On Thu, Dec 14, 2023 at 12:37 PM Dilip Kumar <[email protected]> wrote:
>
> I think you forgot to attach the patch.
Sorry. Here it is.
On Thu, Dec 14, 2023 at 2:36 PM Amit Kapila <[email protected]> wrote:
>
> >
> It looks like the solution works. But this is the only place where we
> process a change before SNAPSHOT reaches FULL. But this is also the
> only record which affects a decision to queue/not a following change.
> So it should be ok. The sequence_hash'es as separate for each
> transaction and they are cleaned when processing COMMIT record.
> >
>
> But it is possible that even commit or abort also happens before the
> snapshot reaches full state in which case the hash table will have
> stale or invalid (for aborts) entries. That will probably be cleaned
> at a later point by running_xact records.

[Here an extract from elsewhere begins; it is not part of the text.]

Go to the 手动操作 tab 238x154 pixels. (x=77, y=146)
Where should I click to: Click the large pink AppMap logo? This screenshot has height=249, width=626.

Why would cleaning wait till running_xact records? Won't txn entry
itself be removed when processing commit/abort record? At the same the
sequence hash will be cleaned as well.
> Now, I think in theory, it
> is possible that the same RelFileLocator can again be allocated before
> we clean up the existing entry which can probably confuse the system.
How? The transaction allocating the first time would be cleaned before
it happens the second time. So shouldn't matter.
--
Best Wishes,
Ashutosh Bapat
diff --git a/src/backend/replication/logical/decode.c
b/src/backend/replication/logical/decode.c
index 73e38cafd8..8e2ebbd8e0 100644
--- a/src/backend/replication/logical/decode.c
+++ b/src/backend/replication/logical/decode.c
@@ -1543,10 +1543,15 @@ smgr_decode(LogicalDecodingContext *ctx,
XLogRecordBuffer *buf)
elog(LOG, "XXX: smgr_decode. snapshot is %s",
SnapBuildIdentify(builder));
/*
- * If we don't have snapshot or we are just fast-forwarding, there is no
- * point in decoding relfilenode information.

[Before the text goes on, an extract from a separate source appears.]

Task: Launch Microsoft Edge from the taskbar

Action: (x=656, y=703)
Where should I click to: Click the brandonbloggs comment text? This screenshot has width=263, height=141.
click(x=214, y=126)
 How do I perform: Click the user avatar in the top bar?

+ * If we are not building snapshot yet or we are just fast-forwarding,
there
+ * is no point in decoding relfilenode information. If the sequence
+ * associated with relfilenode here is changed in the same transaction
but
+ * after snapshot was built, the relfilenode needs to be present in the
+ * sequence hash table so that the change can be deemed as
transactional.
+ * Otherwise it will not be queued. Hence we process this change even
before
+ * we have built snapshot.
*/
- if (SnapBuildCurrentState(builder) < SNAPBUILD_FULL_SNAPSHOT ||
+ if (SnapBuildCurrentState(builder) < SNAPBUILD_BUILDING_SNAPSHOT ||
ctx->fast_forward)
{
elog(LOG, "XXX: skipped");